What Does Conv2d Output with 224×224 Input, Kernel 7, Stride 2?
Conv2d with 224×224 input, kernel_size=7, stride=2, padding=3 outputs 112×112. This is ResNet's first conv layer. The stride=2 halves the spatial dimensions.
Formula Breakdown
output_size = floor((input - kernel + 2*padding) / stride) + 1
Plugging in the values:
output = floor((224 - 7 + 2*3) / 2) + 1
output = floor((224 - 7 + 6) / 2) + 1
output = floor(223 / 2) + 1
output = 111 + 1
output = 112
PyTorch Code
import torch
import torch.nn as nn
# This is exactly ResNet's conv1 layer
conv = nn.Conv2d(3, 64, kernel_size=7, stride=2, padding=3, bias=False)

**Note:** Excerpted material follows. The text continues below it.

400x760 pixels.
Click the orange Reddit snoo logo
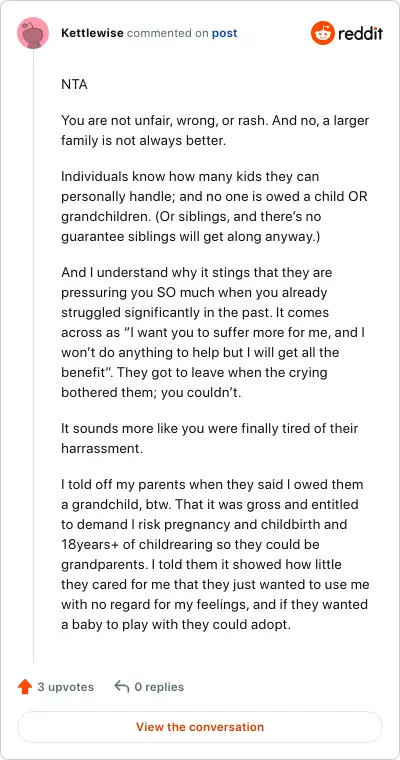point(323,33)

x = torch.randn(1, 3, 224, 224)
output = conv(x)
print(output.shape) # torch.Size([1, 64, 112, 112])
Why ResNet Uses This
ResNet uses a large 7×7 kernel with stride=2 as its first layer to quickly reduce spatial dimensions from 224×224 to 112×112 while capturing large receptive field features. This is followed by a MaxPool2d(3, stride=2) which further reduces to 56×56. The aggressive early downsampling keeps the computational cost manageable for the deeper residual blocks that follow.